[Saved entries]
++++

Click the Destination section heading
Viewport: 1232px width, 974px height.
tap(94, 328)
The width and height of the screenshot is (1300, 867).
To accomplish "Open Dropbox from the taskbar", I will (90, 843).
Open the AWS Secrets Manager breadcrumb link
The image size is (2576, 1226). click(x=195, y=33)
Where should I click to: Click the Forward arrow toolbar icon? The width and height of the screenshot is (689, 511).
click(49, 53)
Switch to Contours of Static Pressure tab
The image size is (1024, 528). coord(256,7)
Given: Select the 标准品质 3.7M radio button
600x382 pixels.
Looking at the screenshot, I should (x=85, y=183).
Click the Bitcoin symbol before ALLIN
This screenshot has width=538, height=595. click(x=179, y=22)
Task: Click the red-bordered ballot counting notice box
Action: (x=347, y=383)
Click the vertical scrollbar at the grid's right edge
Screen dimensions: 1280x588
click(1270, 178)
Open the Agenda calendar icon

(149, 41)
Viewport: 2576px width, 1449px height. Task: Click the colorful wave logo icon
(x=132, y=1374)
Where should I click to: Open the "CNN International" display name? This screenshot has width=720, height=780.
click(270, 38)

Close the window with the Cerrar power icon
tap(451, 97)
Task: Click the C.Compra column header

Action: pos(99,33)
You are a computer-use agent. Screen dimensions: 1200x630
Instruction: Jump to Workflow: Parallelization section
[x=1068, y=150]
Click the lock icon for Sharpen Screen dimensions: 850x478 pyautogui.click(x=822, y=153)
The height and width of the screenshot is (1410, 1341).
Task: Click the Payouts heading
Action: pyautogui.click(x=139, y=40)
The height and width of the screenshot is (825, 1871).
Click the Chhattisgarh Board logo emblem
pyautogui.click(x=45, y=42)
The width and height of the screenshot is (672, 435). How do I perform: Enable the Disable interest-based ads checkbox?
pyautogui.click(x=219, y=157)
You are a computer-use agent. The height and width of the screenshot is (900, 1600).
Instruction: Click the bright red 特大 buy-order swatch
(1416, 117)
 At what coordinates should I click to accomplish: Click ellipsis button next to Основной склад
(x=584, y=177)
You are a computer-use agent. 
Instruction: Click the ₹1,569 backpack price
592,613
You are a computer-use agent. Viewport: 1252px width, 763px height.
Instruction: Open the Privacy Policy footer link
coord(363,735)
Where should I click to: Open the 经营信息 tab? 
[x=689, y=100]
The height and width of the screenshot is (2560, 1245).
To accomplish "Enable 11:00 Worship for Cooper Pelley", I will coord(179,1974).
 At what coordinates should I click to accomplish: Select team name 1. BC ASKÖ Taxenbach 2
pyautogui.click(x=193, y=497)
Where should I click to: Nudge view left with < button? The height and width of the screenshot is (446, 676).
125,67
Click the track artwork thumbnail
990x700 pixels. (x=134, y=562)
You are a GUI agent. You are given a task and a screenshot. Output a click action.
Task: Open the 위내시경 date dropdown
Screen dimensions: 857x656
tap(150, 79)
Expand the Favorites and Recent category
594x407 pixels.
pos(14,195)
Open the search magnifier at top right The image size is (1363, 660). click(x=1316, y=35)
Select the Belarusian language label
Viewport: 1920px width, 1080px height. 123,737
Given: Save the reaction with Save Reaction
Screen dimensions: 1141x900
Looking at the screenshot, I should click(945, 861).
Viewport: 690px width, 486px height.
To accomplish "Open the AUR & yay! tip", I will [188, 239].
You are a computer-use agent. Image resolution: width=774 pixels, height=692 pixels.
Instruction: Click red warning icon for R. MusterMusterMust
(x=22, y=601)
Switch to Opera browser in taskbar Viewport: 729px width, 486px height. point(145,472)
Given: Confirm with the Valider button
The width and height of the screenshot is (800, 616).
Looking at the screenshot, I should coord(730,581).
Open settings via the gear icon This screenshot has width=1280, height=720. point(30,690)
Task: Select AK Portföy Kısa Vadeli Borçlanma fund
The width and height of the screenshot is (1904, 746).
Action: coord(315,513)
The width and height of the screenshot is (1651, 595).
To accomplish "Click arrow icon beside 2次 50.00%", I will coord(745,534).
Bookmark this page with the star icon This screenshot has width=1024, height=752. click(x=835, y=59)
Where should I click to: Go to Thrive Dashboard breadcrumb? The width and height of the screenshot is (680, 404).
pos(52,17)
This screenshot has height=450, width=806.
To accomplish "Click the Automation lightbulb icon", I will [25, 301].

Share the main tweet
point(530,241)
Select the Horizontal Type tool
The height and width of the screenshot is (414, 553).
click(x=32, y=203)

++++

Brief: Each line in the data that holds the string "agent" must be returned.

Task result:
You are a computer-use agent. Screen dimensions: 1200x630
You are a computer-use agent. The height and width of the screenshot is (900, 1600).
You are a computer-use agent. 
You are a computer-use agent. Viewport: 1252px width, 763px height.
You are a GUI agent. You are given a task and a screenshot. Output a click action.
You are a computer-use agent. Image resolution: width=774 pixels, height=692 pixels.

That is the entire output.